I am sure that many of you may have a few
Yes buts
to add to the rosy picture I have painted of this marriage. You may think it is too ideal, that with no conflict they will soon get bored and fall out of love. If much of the joy of an external control marriage is
making up after a fight, a choice theory marriage lacks that pleasure. Choice theory does not guarantee a wonderful marriage; it guarantees a way to deal with the problems that will come up in the best marriages. If a good marriage goes sour, it is much more often because one or both partners have reverted to external control psychology than because getting along well together is so boring.

We should never forget creativity. It is the best antidote to boredom that humans have yet discovered. Most of us fear being creative because we are afraid that something new will be criticized, a common practice in an external control relationship in which one or the other partner is always looking to find fault. Couples who have moved to choice theory have no such fears. Because of the freedom in the relationship, they are always willing to try to enlist their creative systems anytime things begin to get stale or predictable. They are not afraid to talk about doing new things both together and separately. The circle provides a safe place to be creative.

To keep long-term sex satisfying, the couple must have the freedom to communicate without fear.

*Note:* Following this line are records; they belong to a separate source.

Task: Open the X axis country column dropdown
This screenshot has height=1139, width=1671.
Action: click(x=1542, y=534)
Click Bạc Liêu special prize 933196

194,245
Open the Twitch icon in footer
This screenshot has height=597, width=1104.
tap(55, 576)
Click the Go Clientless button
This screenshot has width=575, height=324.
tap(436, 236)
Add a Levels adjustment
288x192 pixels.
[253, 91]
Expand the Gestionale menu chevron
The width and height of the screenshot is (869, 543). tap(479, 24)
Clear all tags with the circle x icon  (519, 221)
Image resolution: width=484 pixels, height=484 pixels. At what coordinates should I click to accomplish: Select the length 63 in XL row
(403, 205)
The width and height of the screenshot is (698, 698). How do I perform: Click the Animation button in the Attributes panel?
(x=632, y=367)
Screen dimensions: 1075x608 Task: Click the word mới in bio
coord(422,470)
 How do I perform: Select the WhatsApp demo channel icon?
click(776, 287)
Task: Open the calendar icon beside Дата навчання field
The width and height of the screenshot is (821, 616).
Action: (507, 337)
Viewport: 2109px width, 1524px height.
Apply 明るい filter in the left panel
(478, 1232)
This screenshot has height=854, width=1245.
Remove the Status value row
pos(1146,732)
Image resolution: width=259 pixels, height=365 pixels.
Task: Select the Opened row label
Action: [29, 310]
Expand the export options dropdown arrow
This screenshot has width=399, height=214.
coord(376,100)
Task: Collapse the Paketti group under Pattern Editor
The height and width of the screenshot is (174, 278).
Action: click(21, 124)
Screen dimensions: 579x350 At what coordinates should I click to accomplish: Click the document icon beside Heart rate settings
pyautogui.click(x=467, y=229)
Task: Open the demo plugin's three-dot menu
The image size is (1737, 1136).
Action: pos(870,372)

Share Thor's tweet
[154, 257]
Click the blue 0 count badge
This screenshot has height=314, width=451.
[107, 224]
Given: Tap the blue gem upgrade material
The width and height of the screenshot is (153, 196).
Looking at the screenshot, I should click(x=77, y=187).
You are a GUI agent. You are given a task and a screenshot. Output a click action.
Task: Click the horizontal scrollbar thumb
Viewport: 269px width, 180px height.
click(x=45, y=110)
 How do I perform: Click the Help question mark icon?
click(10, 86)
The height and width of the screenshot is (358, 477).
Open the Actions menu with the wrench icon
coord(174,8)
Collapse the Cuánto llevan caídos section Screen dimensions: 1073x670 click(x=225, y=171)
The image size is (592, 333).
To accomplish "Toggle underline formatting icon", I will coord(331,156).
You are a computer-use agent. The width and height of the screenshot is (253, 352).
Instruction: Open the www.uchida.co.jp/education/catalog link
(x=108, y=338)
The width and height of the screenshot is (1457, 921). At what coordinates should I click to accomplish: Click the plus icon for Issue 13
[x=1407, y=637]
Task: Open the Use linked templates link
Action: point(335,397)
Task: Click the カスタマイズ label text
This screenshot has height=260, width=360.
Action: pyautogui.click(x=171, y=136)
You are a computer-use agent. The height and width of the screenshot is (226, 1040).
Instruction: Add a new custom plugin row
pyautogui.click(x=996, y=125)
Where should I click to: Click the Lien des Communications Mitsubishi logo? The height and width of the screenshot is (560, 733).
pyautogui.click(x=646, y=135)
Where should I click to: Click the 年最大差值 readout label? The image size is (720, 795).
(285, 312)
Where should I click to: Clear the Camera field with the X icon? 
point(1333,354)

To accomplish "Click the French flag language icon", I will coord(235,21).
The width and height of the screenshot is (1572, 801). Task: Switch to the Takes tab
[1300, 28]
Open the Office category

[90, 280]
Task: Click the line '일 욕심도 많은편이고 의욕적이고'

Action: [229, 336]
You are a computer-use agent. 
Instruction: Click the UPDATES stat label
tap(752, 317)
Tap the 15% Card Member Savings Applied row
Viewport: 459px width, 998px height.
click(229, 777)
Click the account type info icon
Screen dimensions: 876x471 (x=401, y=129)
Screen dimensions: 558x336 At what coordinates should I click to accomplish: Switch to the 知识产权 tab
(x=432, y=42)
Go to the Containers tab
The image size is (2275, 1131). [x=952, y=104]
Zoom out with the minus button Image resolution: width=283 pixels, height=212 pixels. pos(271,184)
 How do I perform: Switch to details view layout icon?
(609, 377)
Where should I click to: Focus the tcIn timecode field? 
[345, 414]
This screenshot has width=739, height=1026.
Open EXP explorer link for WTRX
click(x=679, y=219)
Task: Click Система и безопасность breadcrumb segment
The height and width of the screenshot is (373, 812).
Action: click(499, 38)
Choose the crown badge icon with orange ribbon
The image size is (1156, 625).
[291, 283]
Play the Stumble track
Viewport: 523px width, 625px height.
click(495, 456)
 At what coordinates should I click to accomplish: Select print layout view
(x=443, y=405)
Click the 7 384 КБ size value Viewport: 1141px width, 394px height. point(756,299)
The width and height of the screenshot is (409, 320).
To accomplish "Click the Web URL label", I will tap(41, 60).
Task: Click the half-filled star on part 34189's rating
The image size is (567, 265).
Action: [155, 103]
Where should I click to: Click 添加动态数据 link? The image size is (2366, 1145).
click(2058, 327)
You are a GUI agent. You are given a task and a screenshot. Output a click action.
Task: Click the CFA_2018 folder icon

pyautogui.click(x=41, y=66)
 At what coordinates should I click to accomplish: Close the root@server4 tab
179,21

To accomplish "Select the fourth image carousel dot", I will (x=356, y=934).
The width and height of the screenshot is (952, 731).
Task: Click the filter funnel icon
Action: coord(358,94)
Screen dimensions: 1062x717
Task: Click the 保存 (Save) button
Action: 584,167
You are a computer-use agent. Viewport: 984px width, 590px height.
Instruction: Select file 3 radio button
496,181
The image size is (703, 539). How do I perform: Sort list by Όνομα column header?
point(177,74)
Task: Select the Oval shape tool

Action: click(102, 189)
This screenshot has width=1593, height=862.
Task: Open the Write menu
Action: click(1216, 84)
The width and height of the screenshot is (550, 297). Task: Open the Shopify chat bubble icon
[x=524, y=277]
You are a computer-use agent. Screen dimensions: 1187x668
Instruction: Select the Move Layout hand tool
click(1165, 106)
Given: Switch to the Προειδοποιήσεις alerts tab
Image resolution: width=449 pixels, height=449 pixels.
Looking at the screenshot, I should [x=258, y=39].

If they can’t talk, how can they solve the usual sexual problem of a lasting marriage, which is always some variation of
Let’s do something a little different the next time we make love
? Even in a good marriage, sex, like any other repetitive behavior, easily gets stale. If the couple does it when they are tired, without consideration of what the other wants, and without agreeing on the preliminaries or if they believe that married sex can’t be exciting, sex starts to fade away. Our genes have provided us with one of the most enjoyable of all opportunities, but many couples are unable or unwilling—it’s really the same thing—to take advantage of this opportunity.